• Directions: The output must be exactly the lines from the "Click the large" line through the end of the listing below, with no picture included.
════
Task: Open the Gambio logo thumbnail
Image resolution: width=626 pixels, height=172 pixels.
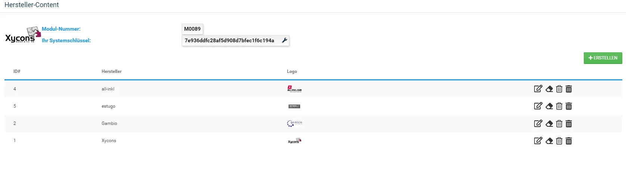Action: (295, 123)
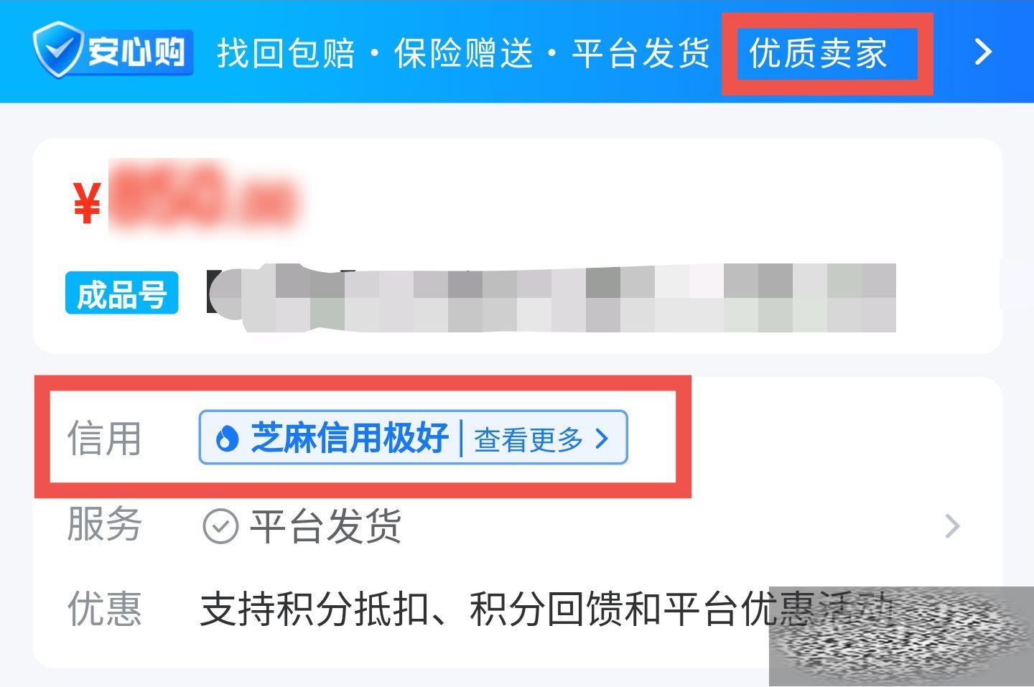Tap the Sesame Credit droplet icon
This screenshot has height=687, width=1034.
pyautogui.click(x=227, y=438)
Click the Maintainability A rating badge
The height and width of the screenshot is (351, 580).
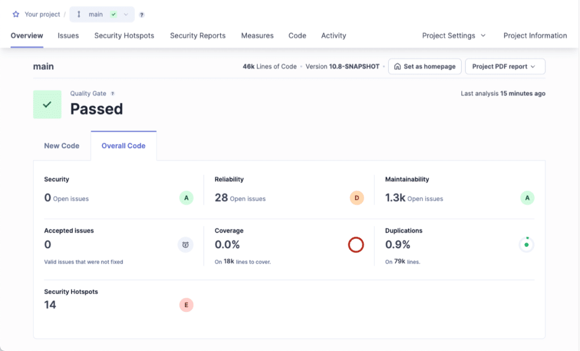527,197
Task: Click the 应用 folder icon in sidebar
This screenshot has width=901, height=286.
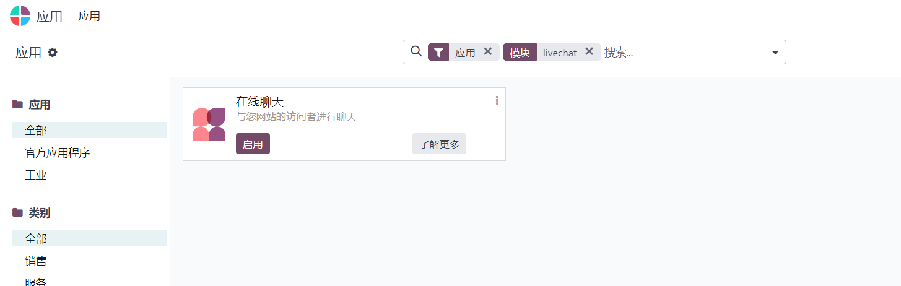Action: pyautogui.click(x=18, y=105)
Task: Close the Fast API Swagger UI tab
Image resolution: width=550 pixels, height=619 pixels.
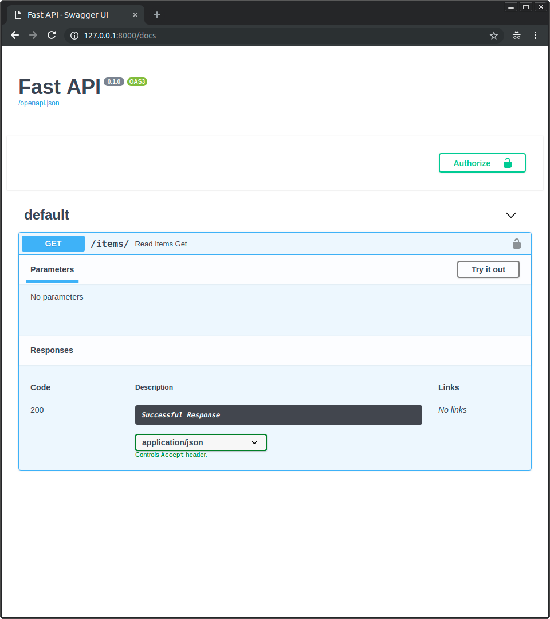Action: point(135,15)
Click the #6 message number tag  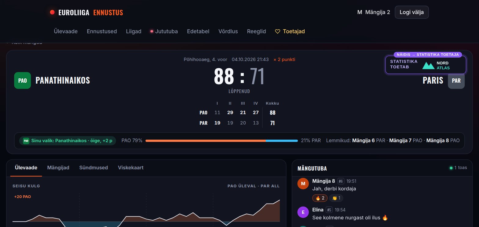(x=341, y=181)
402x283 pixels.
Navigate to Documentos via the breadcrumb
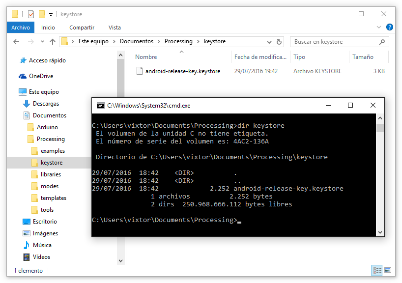pyautogui.click(x=137, y=42)
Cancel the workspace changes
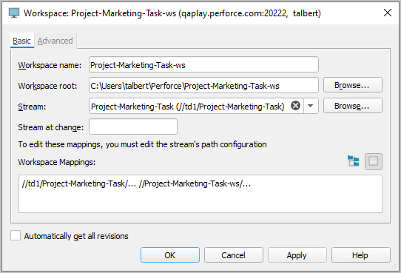Image resolution: width=401 pixels, height=273 pixels. [x=234, y=255]
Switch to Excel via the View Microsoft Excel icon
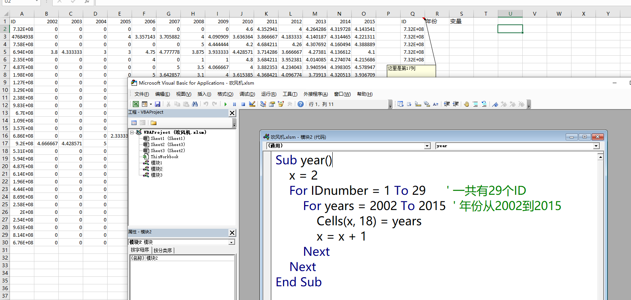The height and width of the screenshot is (300, 631). tap(136, 104)
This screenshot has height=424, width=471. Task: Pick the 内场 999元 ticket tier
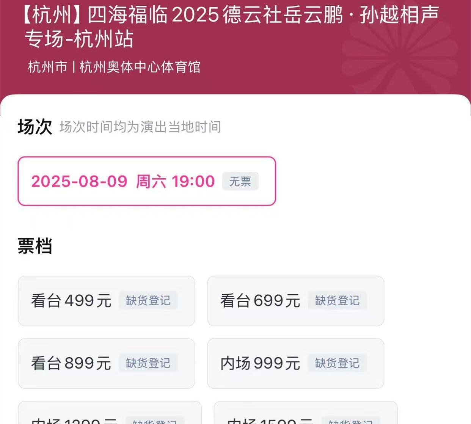pos(260,363)
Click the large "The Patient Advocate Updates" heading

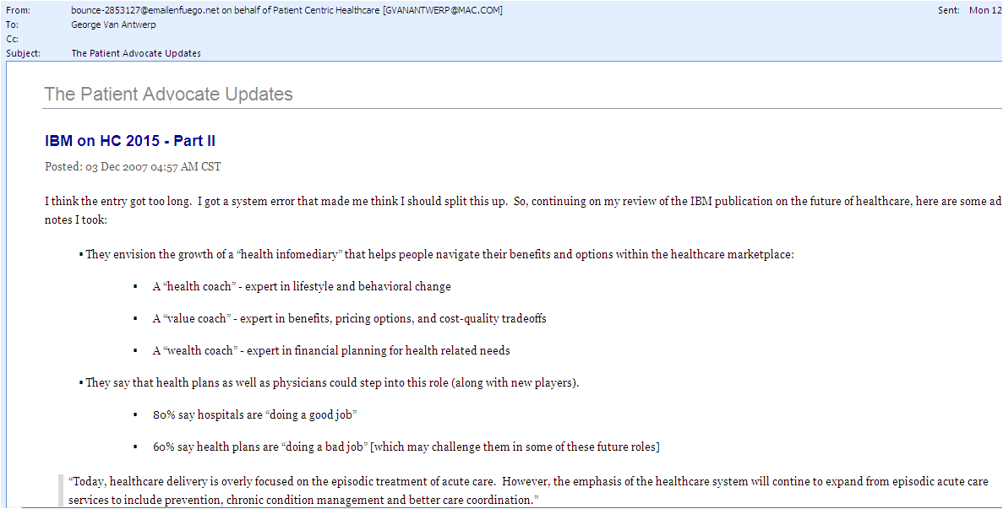[x=168, y=94]
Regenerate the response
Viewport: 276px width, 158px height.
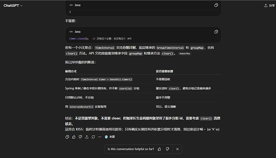pos(93,137)
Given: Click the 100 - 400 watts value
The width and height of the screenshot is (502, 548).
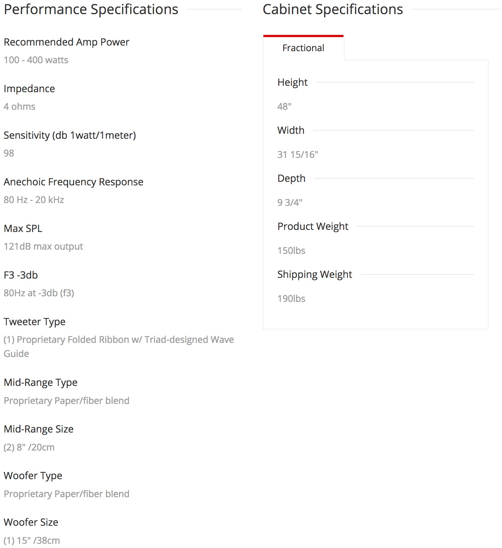Looking at the screenshot, I should 36,60.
════
• Answer box:
Click the large "The Patient Advocate Updates" heading

[x=168, y=94]
Regenerate the response
Viewport: 276px width, 158px height.
pos(93,137)
Given: Click the 100 - 400 watts value
The width and height of the screenshot is (502, 548).
Looking at the screenshot, I should 36,60.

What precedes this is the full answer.